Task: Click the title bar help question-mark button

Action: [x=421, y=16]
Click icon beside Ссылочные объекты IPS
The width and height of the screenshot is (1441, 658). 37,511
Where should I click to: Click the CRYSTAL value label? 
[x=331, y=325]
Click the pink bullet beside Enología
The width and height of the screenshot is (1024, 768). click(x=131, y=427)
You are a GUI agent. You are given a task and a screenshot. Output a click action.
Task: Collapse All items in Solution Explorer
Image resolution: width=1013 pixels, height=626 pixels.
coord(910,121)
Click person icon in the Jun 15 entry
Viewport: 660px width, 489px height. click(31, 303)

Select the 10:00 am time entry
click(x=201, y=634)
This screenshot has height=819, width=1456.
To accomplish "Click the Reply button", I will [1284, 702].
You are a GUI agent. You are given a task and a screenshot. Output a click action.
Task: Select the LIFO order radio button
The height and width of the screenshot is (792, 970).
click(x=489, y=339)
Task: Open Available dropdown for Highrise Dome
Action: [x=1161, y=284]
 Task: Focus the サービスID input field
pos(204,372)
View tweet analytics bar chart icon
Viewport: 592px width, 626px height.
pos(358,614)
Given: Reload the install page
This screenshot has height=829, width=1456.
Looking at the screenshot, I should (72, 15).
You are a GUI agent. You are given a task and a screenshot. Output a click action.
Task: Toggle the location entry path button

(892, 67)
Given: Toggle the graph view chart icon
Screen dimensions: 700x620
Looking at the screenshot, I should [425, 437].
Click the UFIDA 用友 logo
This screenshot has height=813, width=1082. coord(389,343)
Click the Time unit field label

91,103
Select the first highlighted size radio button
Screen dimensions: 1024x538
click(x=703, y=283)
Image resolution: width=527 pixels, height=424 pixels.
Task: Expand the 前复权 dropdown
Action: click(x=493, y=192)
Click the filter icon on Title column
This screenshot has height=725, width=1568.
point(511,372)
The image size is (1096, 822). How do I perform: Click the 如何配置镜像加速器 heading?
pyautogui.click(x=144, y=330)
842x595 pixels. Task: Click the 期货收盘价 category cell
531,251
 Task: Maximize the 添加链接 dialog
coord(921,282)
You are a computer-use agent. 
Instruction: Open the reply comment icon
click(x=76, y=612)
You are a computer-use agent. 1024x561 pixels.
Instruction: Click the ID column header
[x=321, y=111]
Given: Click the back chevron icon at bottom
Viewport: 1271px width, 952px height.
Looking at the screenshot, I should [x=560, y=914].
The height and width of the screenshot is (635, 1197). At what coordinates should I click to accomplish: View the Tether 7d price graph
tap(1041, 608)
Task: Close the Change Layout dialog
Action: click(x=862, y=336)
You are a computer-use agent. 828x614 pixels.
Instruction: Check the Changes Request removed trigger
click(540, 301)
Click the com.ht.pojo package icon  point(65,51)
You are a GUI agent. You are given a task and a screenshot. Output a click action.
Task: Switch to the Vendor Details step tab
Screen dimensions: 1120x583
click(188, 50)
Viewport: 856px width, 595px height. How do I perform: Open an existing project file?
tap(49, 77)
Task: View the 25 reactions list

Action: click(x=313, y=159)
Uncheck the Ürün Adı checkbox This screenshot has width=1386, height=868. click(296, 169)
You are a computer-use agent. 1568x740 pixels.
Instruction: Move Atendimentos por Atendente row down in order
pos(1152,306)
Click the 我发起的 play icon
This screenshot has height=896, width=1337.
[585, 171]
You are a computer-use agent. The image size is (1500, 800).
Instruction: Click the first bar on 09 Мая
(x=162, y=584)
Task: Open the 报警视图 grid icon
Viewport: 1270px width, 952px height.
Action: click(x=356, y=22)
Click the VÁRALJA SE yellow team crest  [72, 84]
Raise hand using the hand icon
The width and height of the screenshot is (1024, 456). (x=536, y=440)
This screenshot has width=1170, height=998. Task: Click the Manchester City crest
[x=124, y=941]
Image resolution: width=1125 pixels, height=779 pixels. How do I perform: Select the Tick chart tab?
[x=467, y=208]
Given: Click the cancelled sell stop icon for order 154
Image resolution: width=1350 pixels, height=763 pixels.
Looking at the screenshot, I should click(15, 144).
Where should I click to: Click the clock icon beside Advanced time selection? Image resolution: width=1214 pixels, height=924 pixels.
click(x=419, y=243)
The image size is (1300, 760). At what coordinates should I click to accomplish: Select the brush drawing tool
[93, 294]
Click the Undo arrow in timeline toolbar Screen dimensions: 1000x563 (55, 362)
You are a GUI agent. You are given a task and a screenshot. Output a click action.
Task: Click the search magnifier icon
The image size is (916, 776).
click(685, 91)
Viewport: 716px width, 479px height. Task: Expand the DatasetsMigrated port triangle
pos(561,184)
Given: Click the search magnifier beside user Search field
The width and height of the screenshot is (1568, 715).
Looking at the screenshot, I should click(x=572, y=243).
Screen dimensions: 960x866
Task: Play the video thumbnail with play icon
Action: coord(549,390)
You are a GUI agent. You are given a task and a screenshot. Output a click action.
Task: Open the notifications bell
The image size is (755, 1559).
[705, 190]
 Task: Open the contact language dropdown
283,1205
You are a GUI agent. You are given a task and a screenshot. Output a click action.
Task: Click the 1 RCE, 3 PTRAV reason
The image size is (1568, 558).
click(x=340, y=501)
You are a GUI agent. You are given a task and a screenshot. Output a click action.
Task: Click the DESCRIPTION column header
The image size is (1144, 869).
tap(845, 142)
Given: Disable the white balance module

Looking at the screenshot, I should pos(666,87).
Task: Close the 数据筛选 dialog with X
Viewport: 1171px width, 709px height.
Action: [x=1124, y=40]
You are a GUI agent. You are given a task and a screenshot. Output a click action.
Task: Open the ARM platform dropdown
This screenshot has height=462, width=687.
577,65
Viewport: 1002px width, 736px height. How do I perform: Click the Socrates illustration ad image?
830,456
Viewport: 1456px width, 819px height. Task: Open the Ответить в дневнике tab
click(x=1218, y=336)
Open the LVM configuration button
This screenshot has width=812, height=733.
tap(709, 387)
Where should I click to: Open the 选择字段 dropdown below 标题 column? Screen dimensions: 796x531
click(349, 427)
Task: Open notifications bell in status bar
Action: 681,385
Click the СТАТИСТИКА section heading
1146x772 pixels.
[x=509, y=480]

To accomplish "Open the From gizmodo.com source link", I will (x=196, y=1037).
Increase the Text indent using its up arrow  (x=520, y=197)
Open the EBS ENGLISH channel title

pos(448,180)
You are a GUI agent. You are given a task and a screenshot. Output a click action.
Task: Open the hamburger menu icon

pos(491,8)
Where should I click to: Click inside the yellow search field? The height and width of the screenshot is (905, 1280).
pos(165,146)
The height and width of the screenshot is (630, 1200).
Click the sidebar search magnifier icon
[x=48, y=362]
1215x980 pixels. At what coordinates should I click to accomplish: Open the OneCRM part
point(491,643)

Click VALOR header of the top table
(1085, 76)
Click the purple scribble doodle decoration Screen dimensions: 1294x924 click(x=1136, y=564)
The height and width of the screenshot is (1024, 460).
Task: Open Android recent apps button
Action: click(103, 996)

**Task prompt**
The answer should consist of every record above, copied exactly.

**Completed task**
Task: Click the title bar help question-mark button

Action: [x=421, y=16]
Click icon beside Ссылочные объекты IPS
The width and height of the screenshot is (1441, 658). 37,511
Where should I click to: Click the CRYSTAL value label? 
[x=331, y=325]
Click the pink bullet beside Enología
The width and height of the screenshot is (1024, 768). click(x=131, y=427)
You are a GUI agent. You are given a task and a screenshot. Output a click action.
Task: Collapse All items in Solution Explorer
Image resolution: width=1013 pixels, height=626 pixels.
coord(910,121)
Click person icon in the Jun 15 entry
Viewport: 660px width, 489px height. click(31, 303)

Select the 10:00 am time entry
click(x=201, y=634)
This screenshot has height=819, width=1456.
To accomplish "Click the Reply button", I will [1284, 702].
You are a GUI agent. You are given a task and a screenshot. Output a click action.
Task: Select the LIFO order radio button
The height and width of the screenshot is (792, 970).
click(x=489, y=339)
Task: Open Available dropdown for Highrise Dome
Action: [x=1161, y=284]
 Task: Focus the サービスID input field
pos(204,372)
View tweet analytics bar chart icon
Viewport: 592px width, 626px height.
pos(358,614)
Given: Reload the install page
This screenshot has height=829, width=1456.
Looking at the screenshot, I should (72, 15).
You are a GUI agent. You are given a task and a screenshot. Output a click action.
Task: Toggle the location entry path button

(892, 67)
Given: Toggle the graph view chart icon
Screen dimensions: 700x620
Looking at the screenshot, I should [425, 437].
Click the UFIDA 用友 logo
This screenshot has height=813, width=1082. coord(389,343)
Click the Time unit field label

91,103
Select the first highlighted size radio button
Screen dimensions: 1024x538
click(x=703, y=283)
Image resolution: width=527 pixels, height=424 pixels.
Task: Expand the 前复权 dropdown
Action: click(x=493, y=192)
Click the filter icon on Title column
This screenshot has height=725, width=1568.
point(511,372)
The image size is (1096, 822). How do I perform: Click the 如何配置镜像加速器 heading?
pyautogui.click(x=144, y=330)
842x595 pixels. Task: Click the 期货收盘价 category cell
531,251
 Task: Maximize the 添加链接 dialog
coord(921,282)
You are a computer-use agent. 
Instruction: Open the reply comment icon
click(x=76, y=612)
You are a computer-use agent. 1024x561 pixels.
Instruction: Click the ID column header
[x=321, y=111]
Given: Click the back chevron icon at bottom
Viewport: 1271px width, 952px height.
Looking at the screenshot, I should [x=560, y=914].
The height and width of the screenshot is (635, 1197). At what coordinates should I click to accomplish: View the Tether 7d price graph
tap(1041, 608)
Task: Close the Change Layout dialog
Action: click(x=862, y=336)
You are a computer-use agent. 828x614 pixels.
Instruction: Check the Changes Request removed trigger
click(540, 301)
Click the com.ht.pojo package icon  point(65,51)
You are a GUI agent. You are given a task and a screenshot. Output a click action.
Task: Switch to the Vendor Details step tab
Screen dimensions: 1120x583
click(188, 50)
Viewport: 856px width, 595px height. How do I perform: Open an existing project file?
tap(49, 77)
Task: View the 25 reactions list

Action: click(x=313, y=159)
Uncheck the Ürün Adı checkbox This screenshot has width=1386, height=868. click(296, 169)
You are a computer-use agent. 1568x740 pixels.
Instruction: Move Atendimentos por Atendente row down in order
pos(1152,306)
Click the 我发起的 play icon
This screenshot has height=896, width=1337.
[585, 171]
You are a computer-use agent. The image size is (1500, 800).
Instruction: Click the first bar on 09 Мая
(x=162, y=584)
Task: Open the 报警视图 grid icon
Viewport: 1270px width, 952px height.
Action: click(x=356, y=22)
Click the VÁRALJA SE yellow team crest  [72, 84]
Raise hand using the hand icon
The width and height of the screenshot is (1024, 456). (x=536, y=440)
This screenshot has width=1170, height=998. Task: Click the Manchester City crest
[x=124, y=941]
Image resolution: width=1125 pixels, height=779 pixels. How do I perform: Select the Tick chart tab?
[x=467, y=208]
Given: Click the cancelled sell stop icon for order 154
Image resolution: width=1350 pixels, height=763 pixels.
Looking at the screenshot, I should click(15, 144).
Where should I click to: Click the clock icon beside Advanced time selection? Image resolution: width=1214 pixels, height=924 pixels.
click(x=419, y=243)
The image size is (1300, 760). At what coordinates should I click to accomplish: Select the brush drawing tool
[93, 294]
Click the Undo arrow in timeline toolbar Screen dimensions: 1000x563 (55, 362)
You are a GUI agent. You are given a task and a screenshot. Output a click action.
Task: Click the search magnifier icon
The image size is (916, 776).
click(685, 91)
Viewport: 716px width, 479px height. Task: Expand the DatasetsMigrated port triangle
pos(561,184)
Given: Click the search magnifier beside user Search field
The width and height of the screenshot is (1568, 715).
Looking at the screenshot, I should click(x=572, y=243).
Screen dimensions: 960x866
Task: Play the video thumbnail with play icon
Action: coord(549,390)
You are a GUI agent. You are given a task and a screenshot. Output a click action.
Task: Open the notifications bell
The image size is (755, 1559).
[705, 190]
 Task: Open the contact language dropdown
283,1205
You are a GUI agent. You are given a task and a screenshot. Output a click action.
Task: Click the 1 RCE, 3 PTRAV reason
The image size is (1568, 558).
click(x=340, y=501)
You are a GUI agent. You are given a task and a screenshot. Output a click action.
Task: Click the DESCRIPTION column header
The image size is (1144, 869).
tap(845, 142)
Given: Disable the white balance module

Looking at the screenshot, I should pos(666,87).
Task: Close the 数据筛选 dialog with X
Viewport: 1171px width, 709px height.
Action: [x=1124, y=40]
You are a GUI agent. You are given a task and a screenshot. Output a click action.
Task: Open the ARM platform dropdown
This screenshot has height=462, width=687.
577,65
Viewport: 1002px width, 736px height. How do I perform: Click the Socrates illustration ad image?
830,456
Viewport: 1456px width, 819px height. Task: Open the Ответить в дневнике tab
click(x=1218, y=336)
Open the LVM configuration button
This screenshot has width=812, height=733.
tap(709, 387)
Where should I click to: Open the 选择字段 dropdown below 标题 column? Screen dimensions: 796x531
click(349, 427)
Task: Open notifications bell in status bar
Action: 681,385
Click the СТАТИСТИКА section heading
1146x772 pixels.
[x=509, y=480]

To accomplish "Open the From gizmodo.com source link", I will (x=196, y=1037).
Increase the Text indent using its up arrow  (x=520, y=197)
Open the EBS ENGLISH channel title

pos(448,180)
You are a GUI agent. You are given a task and a screenshot. Output a click action.
Task: Open the hamburger menu icon

pos(491,8)
Where should I click to: Click inside the yellow search field? The height and width of the screenshot is (905, 1280).
pos(165,146)
The height and width of the screenshot is (630, 1200).
Click the sidebar search magnifier icon
[x=48, y=362]
1215x980 pixels. At what coordinates should I click to accomplish: Open the OneCRM part
point(491,643)

Click VALOR header of the top table
(1085, 76)
Click the purple scribble doodle decoration Screen dimensions: 1294x924 click(x=1136, y=564)
The height and width of the screenshot is (1024, 460).
Task: Open Android recent apps button
Action: click(103, 996)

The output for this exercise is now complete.